The same routine continues for the entirety of her summer: sleep, eat, work, hike, repeat. Time moves slowly on the island, hours dripping like syrup from a glass bottle. She loves it.
When she eventually returns home, nearly 60 days later, I waste no time rushing to greet her at the airport. Madelina is all tan skin and bright eyes and she smells vaguely of the Virginia beach we used to vacation to. Later, in the quiet of her bedroom, she relays to me the secrets of her trip. I listen, fascinated. I’m half tempted to pull out my journal and take notes.
“It was, like, life-changing, Isa. Seriously, I didn’t want to leave it,” Madelina explains. I nod but am unable to empathize. I cannot imagine wanting to live in any place other than home—with Nigel one floor below me and Mom and Dad down the hall.
“We missed you a lot. It was really boring here,” I confess, because it’s true. Never in my fifteen years of life had I ever experienced a summer without Madelina. The season felt unnatural.

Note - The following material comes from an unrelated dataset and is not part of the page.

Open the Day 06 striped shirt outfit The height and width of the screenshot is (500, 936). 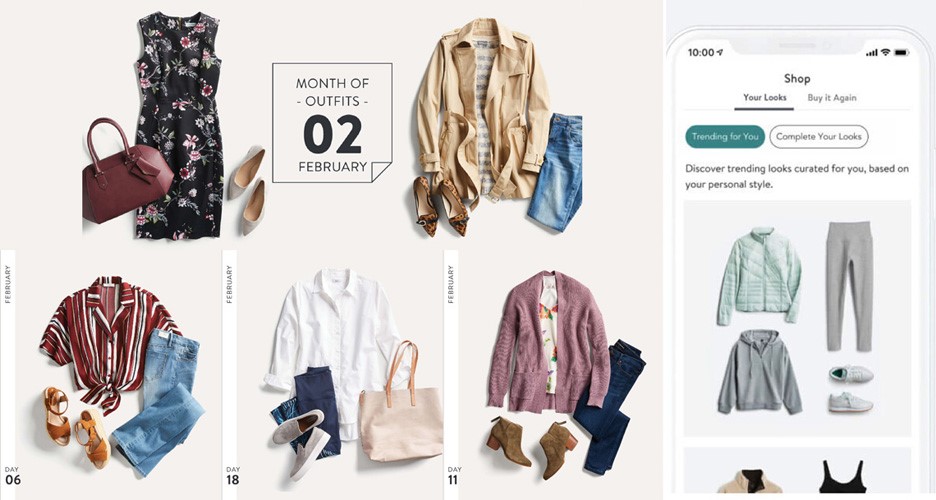point(111,375)
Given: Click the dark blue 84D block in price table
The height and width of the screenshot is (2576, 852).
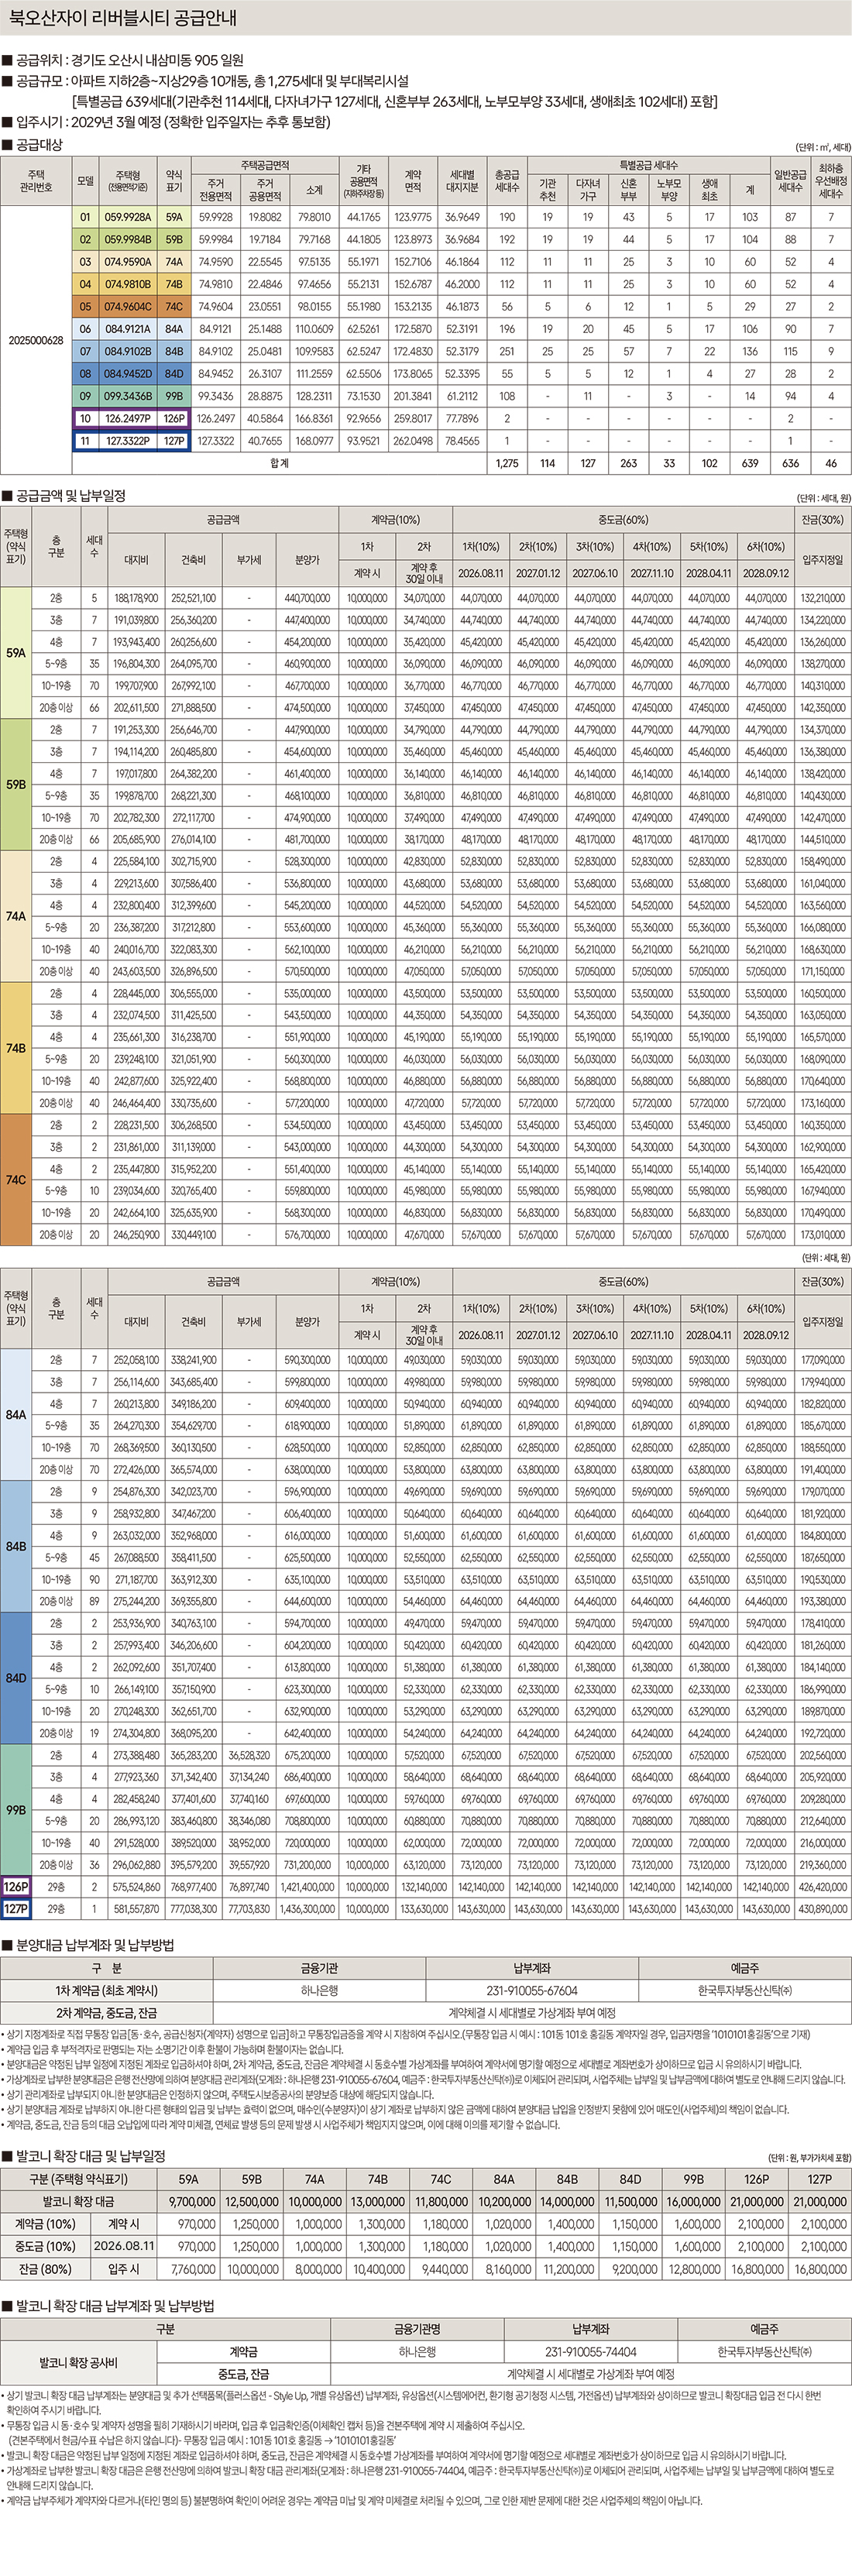Looking at the screenshot, I should pyautogui.click(x=16, y=1678).
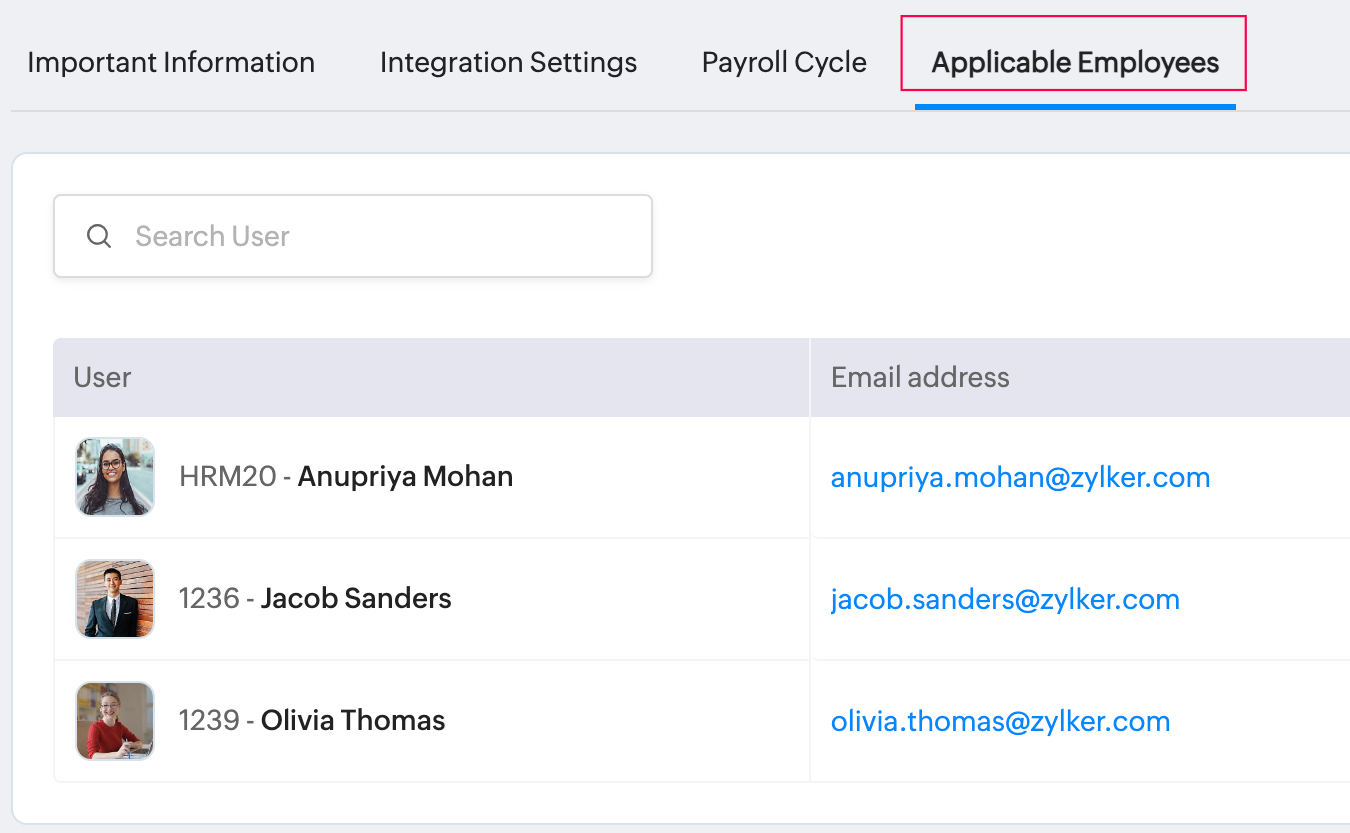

Madelina softens at this. “I missed you guys a lot too. I wrote about you in my journal, like, every day.” I perk up at this. I hadn’t anticipated that Madelina thought about me as often as I had her—I assumed she was too busy finding the cure to cancer or solving mortality.
“Really?” I ask, voice hopeful. Madelina scoffs.
“Uh, yeah. Trust me, Isa, no one on that island is better than you.”